··· Raw records ···

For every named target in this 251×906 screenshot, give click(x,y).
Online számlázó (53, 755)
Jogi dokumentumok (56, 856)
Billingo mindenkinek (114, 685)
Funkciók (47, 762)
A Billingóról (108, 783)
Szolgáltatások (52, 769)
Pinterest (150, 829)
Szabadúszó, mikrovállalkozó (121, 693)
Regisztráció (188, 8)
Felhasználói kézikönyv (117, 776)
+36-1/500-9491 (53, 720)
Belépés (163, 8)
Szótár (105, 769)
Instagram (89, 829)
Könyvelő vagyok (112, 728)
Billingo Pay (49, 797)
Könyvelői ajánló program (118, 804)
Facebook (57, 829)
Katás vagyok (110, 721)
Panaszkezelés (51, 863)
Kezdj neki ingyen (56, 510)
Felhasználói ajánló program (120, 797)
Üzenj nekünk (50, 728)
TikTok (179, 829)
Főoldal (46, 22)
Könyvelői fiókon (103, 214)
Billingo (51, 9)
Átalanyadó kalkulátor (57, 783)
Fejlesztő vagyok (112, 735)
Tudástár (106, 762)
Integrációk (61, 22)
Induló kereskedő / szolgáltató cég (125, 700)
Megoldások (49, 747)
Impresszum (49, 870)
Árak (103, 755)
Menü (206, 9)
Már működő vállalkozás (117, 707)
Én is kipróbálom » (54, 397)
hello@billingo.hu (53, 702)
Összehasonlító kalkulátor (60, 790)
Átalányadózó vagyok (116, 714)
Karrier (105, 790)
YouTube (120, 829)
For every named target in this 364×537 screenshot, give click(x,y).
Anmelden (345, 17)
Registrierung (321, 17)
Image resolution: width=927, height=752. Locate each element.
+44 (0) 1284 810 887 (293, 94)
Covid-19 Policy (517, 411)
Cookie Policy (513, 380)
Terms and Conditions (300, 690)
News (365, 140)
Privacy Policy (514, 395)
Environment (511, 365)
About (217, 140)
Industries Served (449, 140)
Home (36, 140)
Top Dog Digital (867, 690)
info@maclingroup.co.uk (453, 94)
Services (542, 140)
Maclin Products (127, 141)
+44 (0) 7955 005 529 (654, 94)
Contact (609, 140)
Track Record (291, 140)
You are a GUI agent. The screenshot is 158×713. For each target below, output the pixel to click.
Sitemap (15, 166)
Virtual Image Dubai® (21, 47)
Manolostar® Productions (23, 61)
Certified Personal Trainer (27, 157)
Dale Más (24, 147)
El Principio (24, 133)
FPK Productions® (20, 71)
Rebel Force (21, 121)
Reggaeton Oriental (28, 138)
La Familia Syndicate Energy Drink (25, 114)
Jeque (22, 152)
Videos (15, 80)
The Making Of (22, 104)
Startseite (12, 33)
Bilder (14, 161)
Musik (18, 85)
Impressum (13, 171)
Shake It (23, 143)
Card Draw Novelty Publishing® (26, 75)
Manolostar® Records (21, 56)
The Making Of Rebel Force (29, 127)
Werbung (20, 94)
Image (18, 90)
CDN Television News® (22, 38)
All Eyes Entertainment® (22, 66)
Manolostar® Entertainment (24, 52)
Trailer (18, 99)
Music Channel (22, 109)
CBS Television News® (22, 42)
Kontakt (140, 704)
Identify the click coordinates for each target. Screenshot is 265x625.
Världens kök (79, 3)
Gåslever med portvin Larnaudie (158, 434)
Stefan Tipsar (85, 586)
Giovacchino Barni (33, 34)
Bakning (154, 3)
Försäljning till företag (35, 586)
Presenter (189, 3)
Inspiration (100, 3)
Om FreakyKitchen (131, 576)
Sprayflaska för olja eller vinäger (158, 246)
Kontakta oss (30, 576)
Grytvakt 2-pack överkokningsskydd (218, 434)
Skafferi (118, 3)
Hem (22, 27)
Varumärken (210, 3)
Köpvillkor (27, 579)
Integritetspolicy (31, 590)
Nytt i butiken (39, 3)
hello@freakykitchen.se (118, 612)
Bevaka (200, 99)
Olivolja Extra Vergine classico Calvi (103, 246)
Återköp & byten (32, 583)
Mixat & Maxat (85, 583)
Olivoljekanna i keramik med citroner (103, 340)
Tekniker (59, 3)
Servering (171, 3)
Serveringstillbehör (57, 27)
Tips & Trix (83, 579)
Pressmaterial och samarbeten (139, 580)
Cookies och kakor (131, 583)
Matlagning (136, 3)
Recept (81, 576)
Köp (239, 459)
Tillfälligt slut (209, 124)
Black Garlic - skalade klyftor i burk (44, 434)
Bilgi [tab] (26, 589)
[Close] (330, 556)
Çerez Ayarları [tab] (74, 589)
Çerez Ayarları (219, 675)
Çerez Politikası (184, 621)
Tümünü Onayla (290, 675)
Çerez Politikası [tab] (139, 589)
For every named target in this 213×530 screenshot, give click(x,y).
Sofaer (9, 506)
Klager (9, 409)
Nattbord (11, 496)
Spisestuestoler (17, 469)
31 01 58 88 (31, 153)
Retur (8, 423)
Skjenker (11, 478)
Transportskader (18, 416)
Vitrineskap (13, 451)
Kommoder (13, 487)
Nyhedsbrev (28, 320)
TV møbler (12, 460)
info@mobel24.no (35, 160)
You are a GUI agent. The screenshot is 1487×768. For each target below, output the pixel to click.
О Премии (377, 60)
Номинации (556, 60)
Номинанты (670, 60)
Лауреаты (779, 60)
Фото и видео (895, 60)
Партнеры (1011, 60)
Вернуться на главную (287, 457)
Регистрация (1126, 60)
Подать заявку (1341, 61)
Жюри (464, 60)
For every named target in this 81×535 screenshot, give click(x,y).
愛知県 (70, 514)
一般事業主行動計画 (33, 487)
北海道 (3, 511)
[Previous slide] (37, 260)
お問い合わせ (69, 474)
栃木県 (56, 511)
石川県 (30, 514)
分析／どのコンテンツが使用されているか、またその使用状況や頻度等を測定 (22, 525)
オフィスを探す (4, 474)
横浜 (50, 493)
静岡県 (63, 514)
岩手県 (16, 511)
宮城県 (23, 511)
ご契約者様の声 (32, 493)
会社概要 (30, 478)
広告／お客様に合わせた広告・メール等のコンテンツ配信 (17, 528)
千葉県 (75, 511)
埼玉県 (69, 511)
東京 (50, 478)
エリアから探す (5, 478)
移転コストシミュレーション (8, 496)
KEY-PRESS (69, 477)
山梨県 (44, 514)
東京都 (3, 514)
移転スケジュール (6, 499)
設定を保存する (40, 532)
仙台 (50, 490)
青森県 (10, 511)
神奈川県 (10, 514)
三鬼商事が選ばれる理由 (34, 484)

···

Copy every line of the records exactly, starting at the line that contains "静岡県 (63, 514)" and continuing through the last line of the records, with both ends included.

静岡県 (63, 514)
岩手県 (16, 511)
宮城県 (23, 511)
ご契約者様の声 (32, 493)
会社概要 (30, 478)
広告／お客様に合わせた広告・メール等のコンテンツ配信 (17, 528)
千葉県 (75, 511)
埼玉県 (69, 511)
東京 (50, 478)
エリアから探す (5, 478)
移転コストシミュレーション (8, 496)
KEY-PRESS (69, 477)
山梨県 (44, 514)
東京都 (3, 514)
移転スケジュール (6, 499)
設定を保存する (40, 532)
仙台 (50, 490)
青森県 (10, 511)
神奈川県 (10, 514)
三鬼商事が選ばれる理由 (34, 484)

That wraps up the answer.